- _INSTRUCTIONS FOR THE TASK_: Return the lines below exactly, please, from the one containing "Enable the Pre-response text checkbox" through the last one, both included, and leave out any pictures.

START DATA RECORDS

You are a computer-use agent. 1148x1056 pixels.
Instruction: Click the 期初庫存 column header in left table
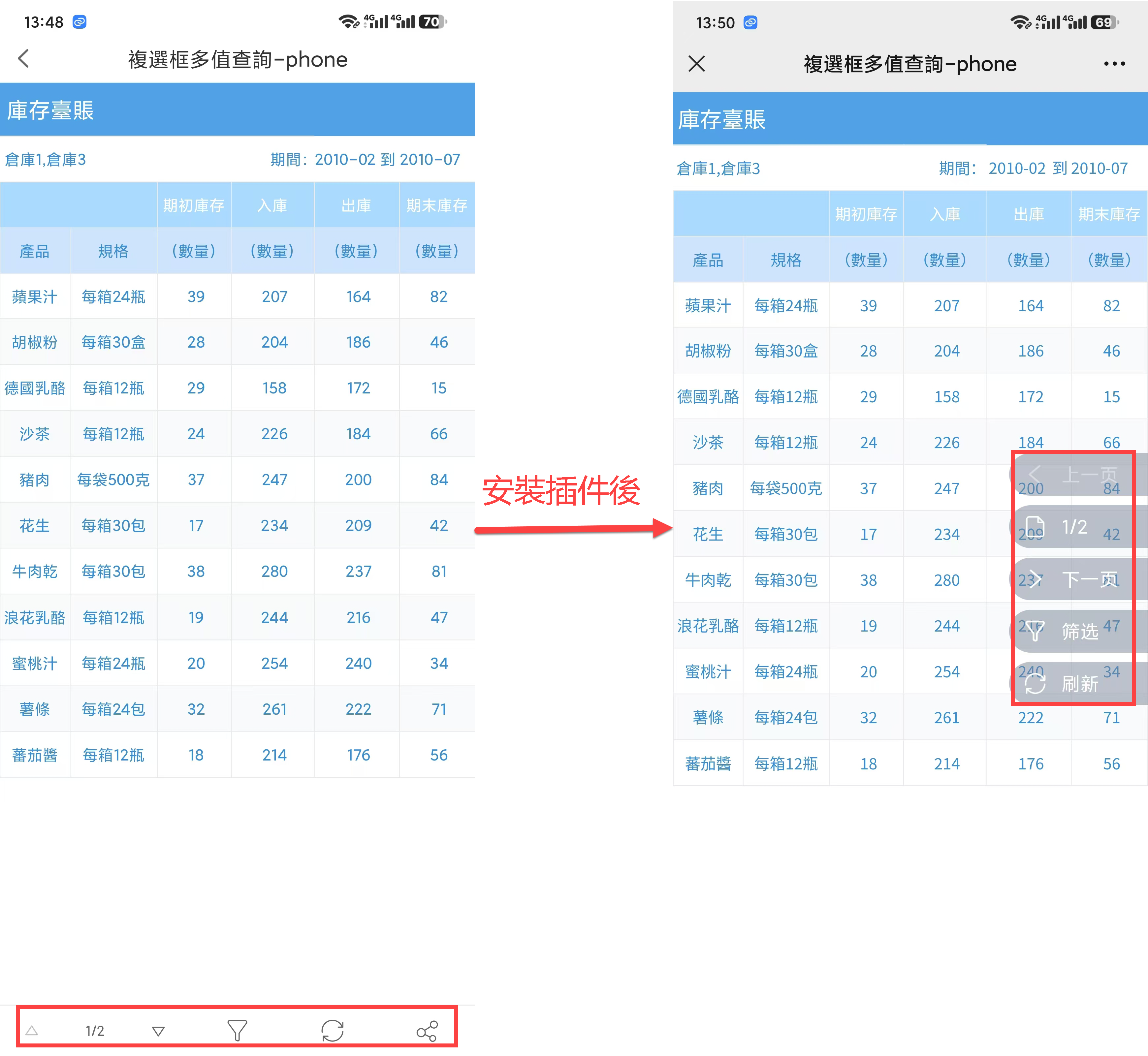pyautogui.click(x=194, y=205)
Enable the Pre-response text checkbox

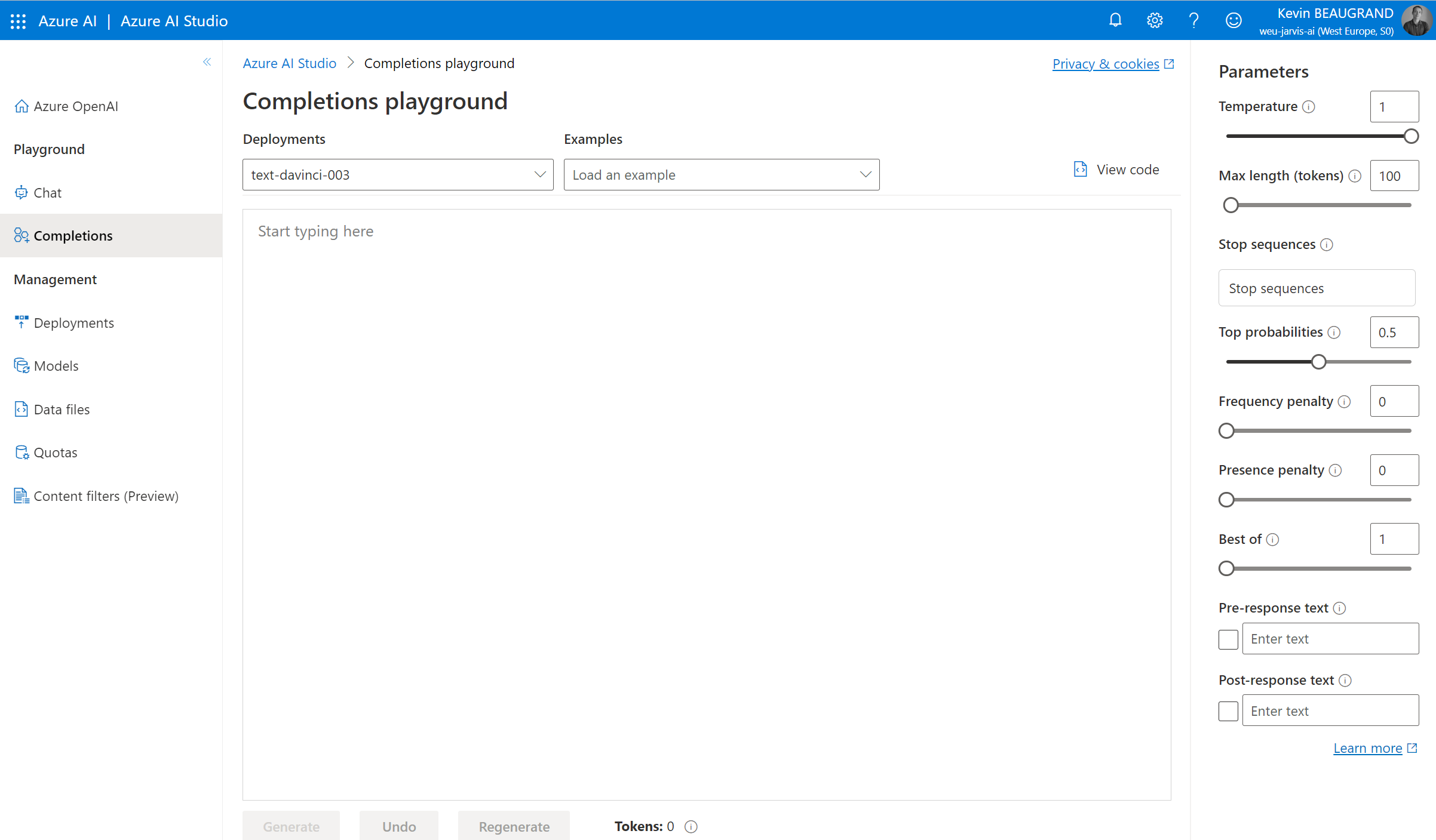click(x=1228, y=639)
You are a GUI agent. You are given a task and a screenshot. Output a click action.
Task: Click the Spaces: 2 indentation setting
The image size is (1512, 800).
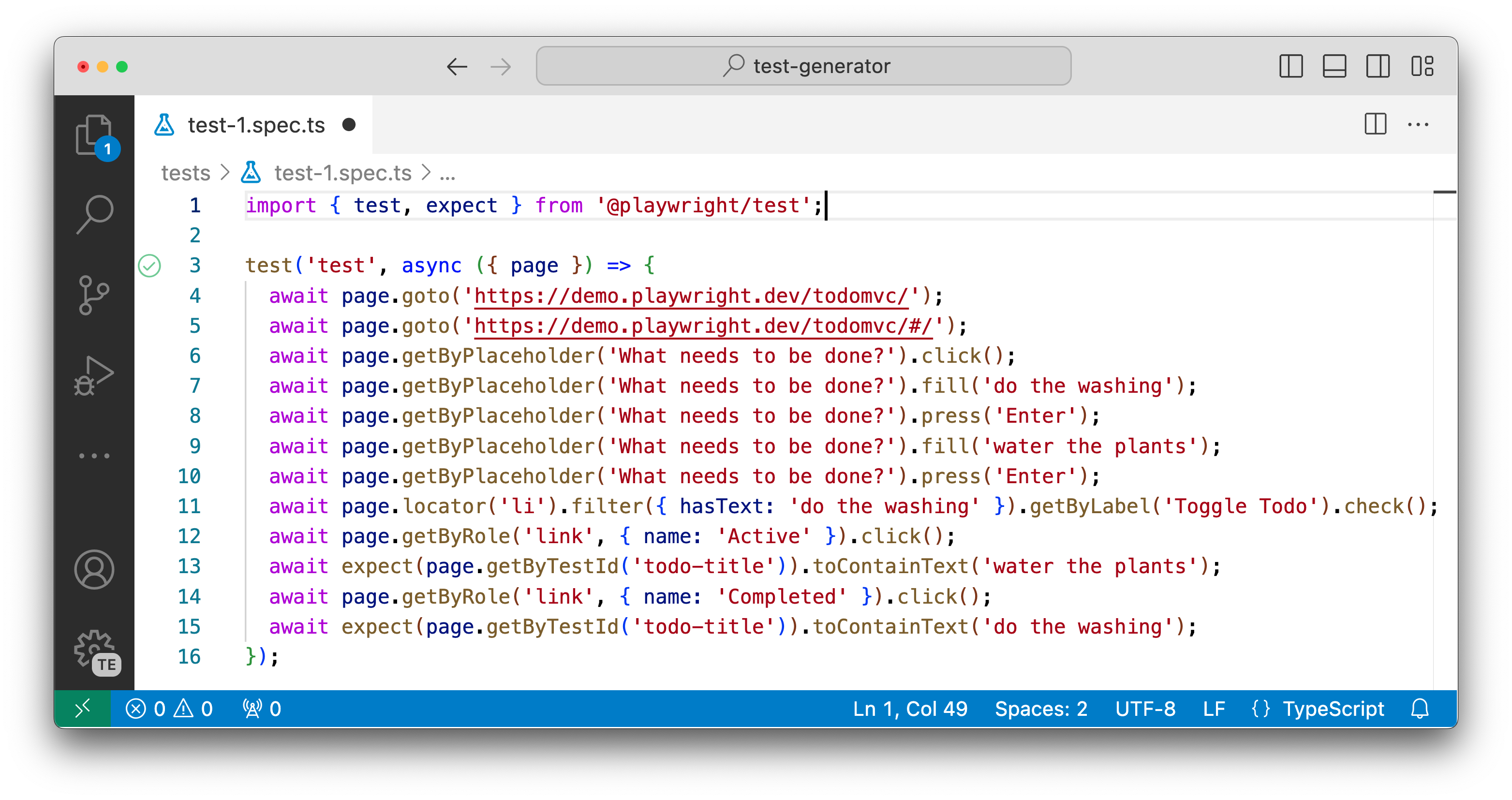[1041, 709]
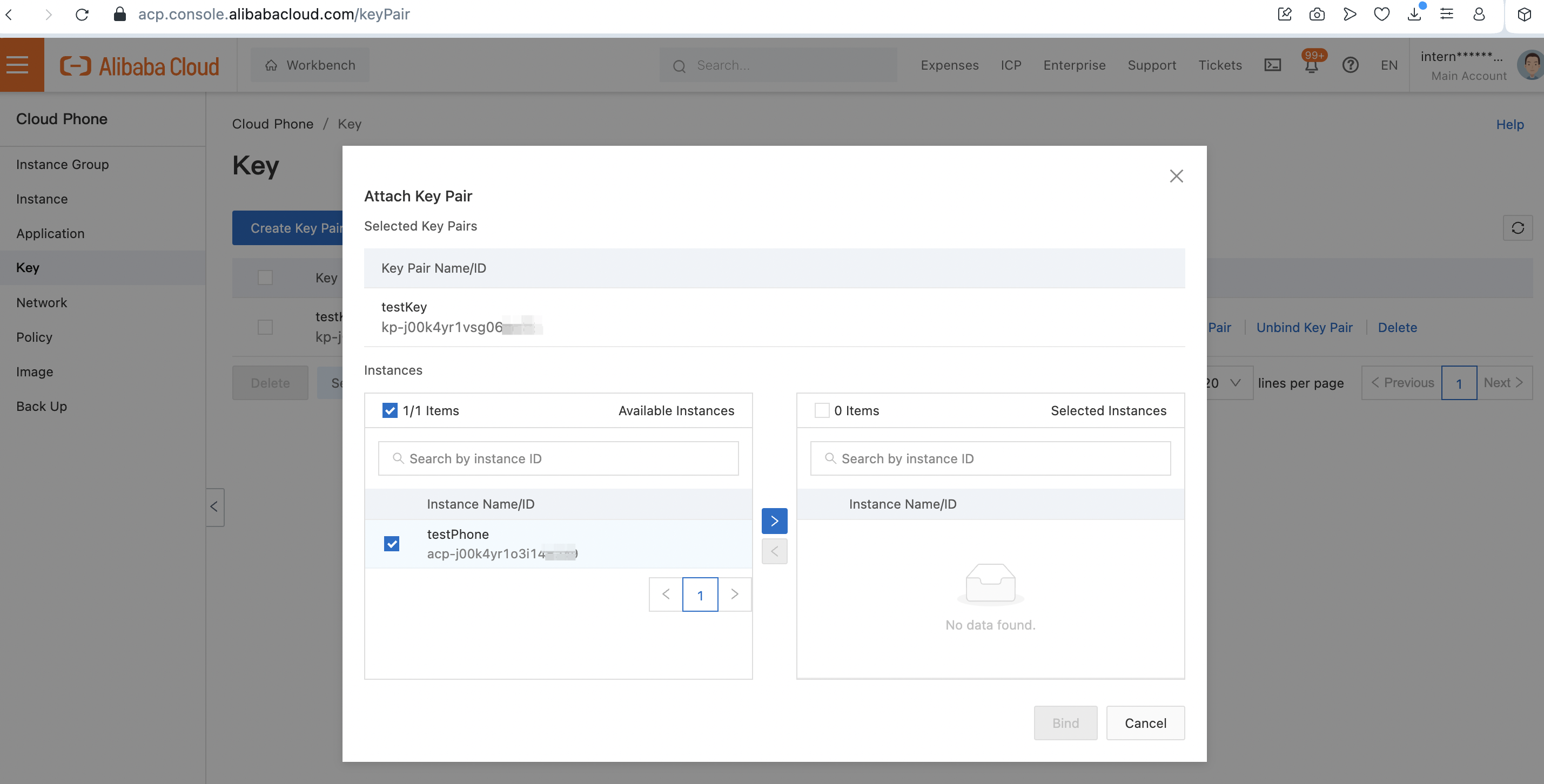1544x784 pixels.
Task: Open the hamburger navigation menu
Action: 16,64
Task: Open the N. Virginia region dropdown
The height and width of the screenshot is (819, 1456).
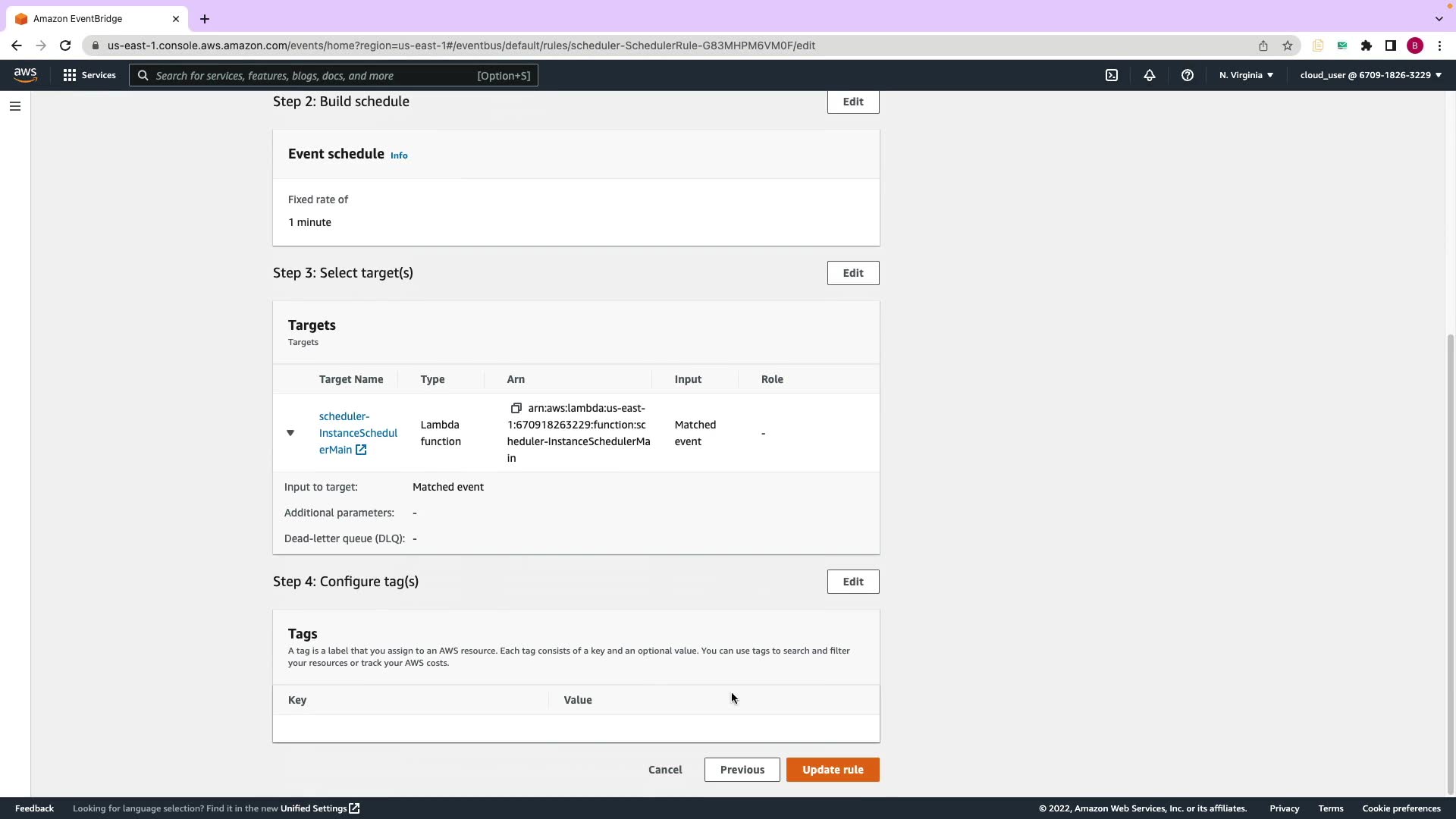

END DATA RECORDS

- _ANSWER TO THIS EXERCISE_:
Enable the Pre-response text checkbox

click(x=1228, y=639)
You are a GUI agent. You are given a task and a screenshot. Output a click action.
Task: Click the Spaces: 2 indentation setting
The image size is (1512, 800).
[1041, 709]
1544x784 pixels.
Task: Open the hamburger navigation menu
Action: 16,64
Task: Open the N. Virginia region dropdown
The height and width of the screenshot is (819, 1456).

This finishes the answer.